**Goal of the exercise**
Copy exactly the lines of the data below that run from the line holding "Where should I" through the line holding "Switch to the 插入 ribbon tab", both ends included.

**Task inputs**
»»
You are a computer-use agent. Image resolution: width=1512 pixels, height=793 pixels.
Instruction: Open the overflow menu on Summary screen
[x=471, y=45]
««
»»
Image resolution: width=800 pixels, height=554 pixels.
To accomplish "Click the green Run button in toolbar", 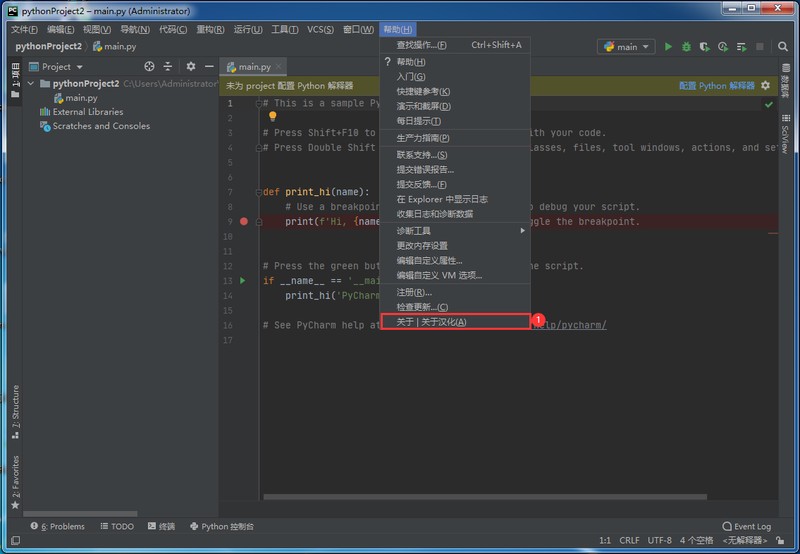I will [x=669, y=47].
««
»»
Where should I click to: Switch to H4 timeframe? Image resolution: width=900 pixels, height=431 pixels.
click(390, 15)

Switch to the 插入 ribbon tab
««
**Finished task**
Where should I click to: Switch to H4 timeframe? Image resolution: width=900 pixels, height=431 pixels.
click(390, 15)

Switch to the 插入 ribbon tab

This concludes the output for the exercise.